[Data excerpts]
▬▬▬▬▬▬
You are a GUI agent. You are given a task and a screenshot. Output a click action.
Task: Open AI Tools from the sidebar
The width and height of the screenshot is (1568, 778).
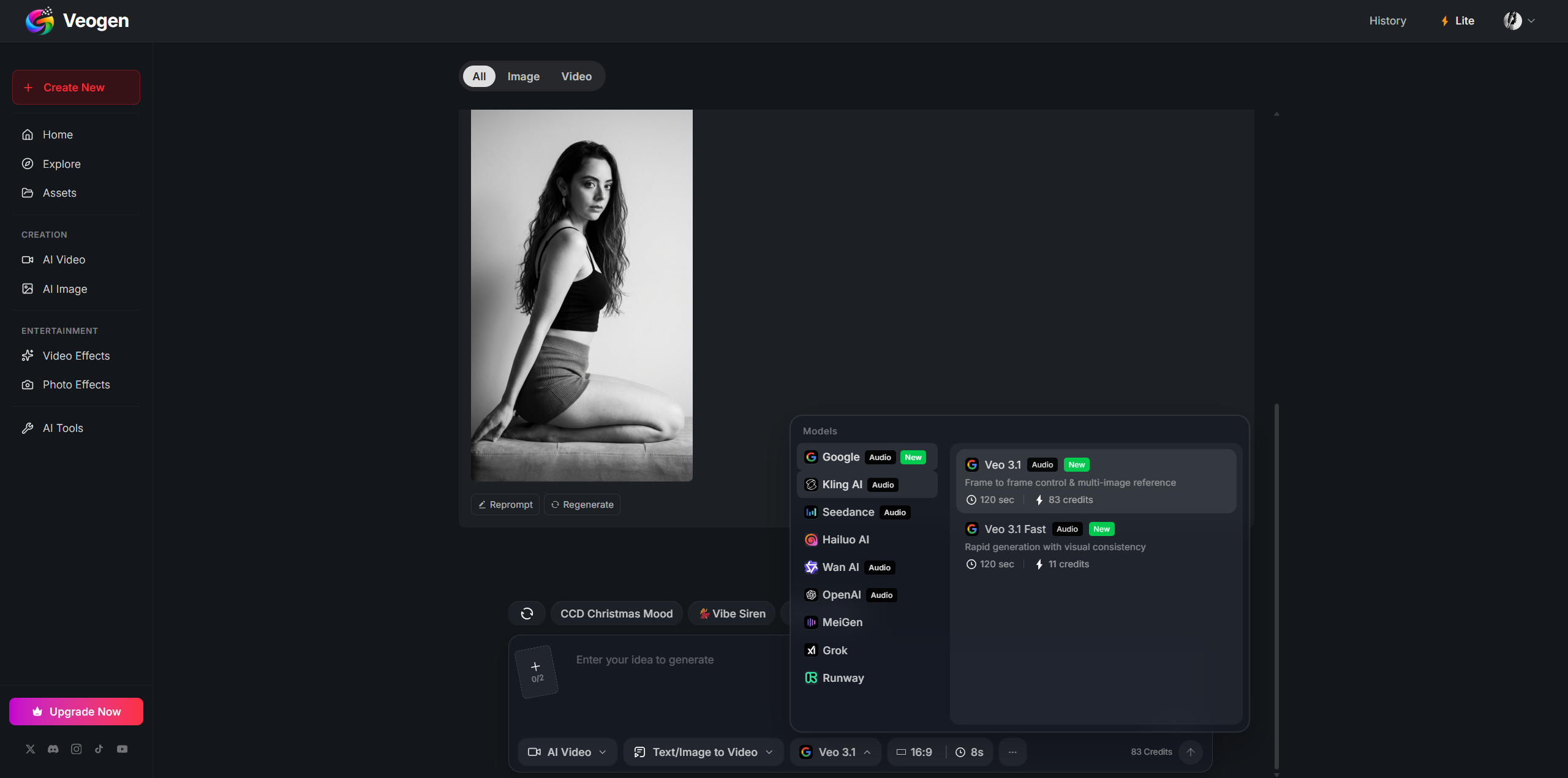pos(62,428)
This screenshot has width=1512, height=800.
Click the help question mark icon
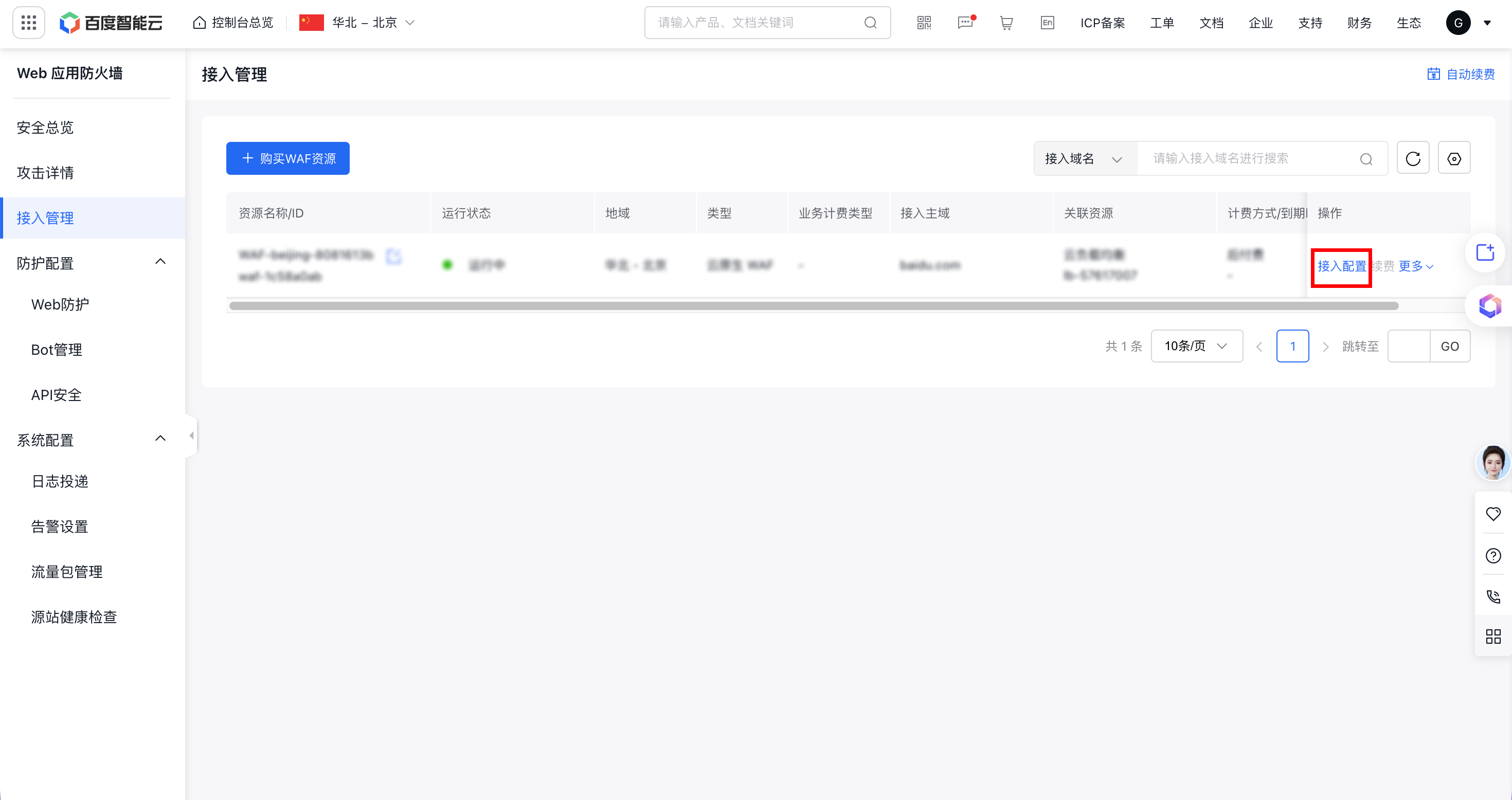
▬▬▬▬▬▬
> [ACTIVITY]:
Print the data once more without any change, skipping each picture.

> [EXERCISE ANSWER]:
You are a GUI agent. You are given a task and a screenshot. Output a click action.
Task: Open AI Tools from the sidebar
The width and height of the screenshot is (1568, 778).
pos(62,428)
This screenshot has width=1512, height=800.
Click the help question mark icon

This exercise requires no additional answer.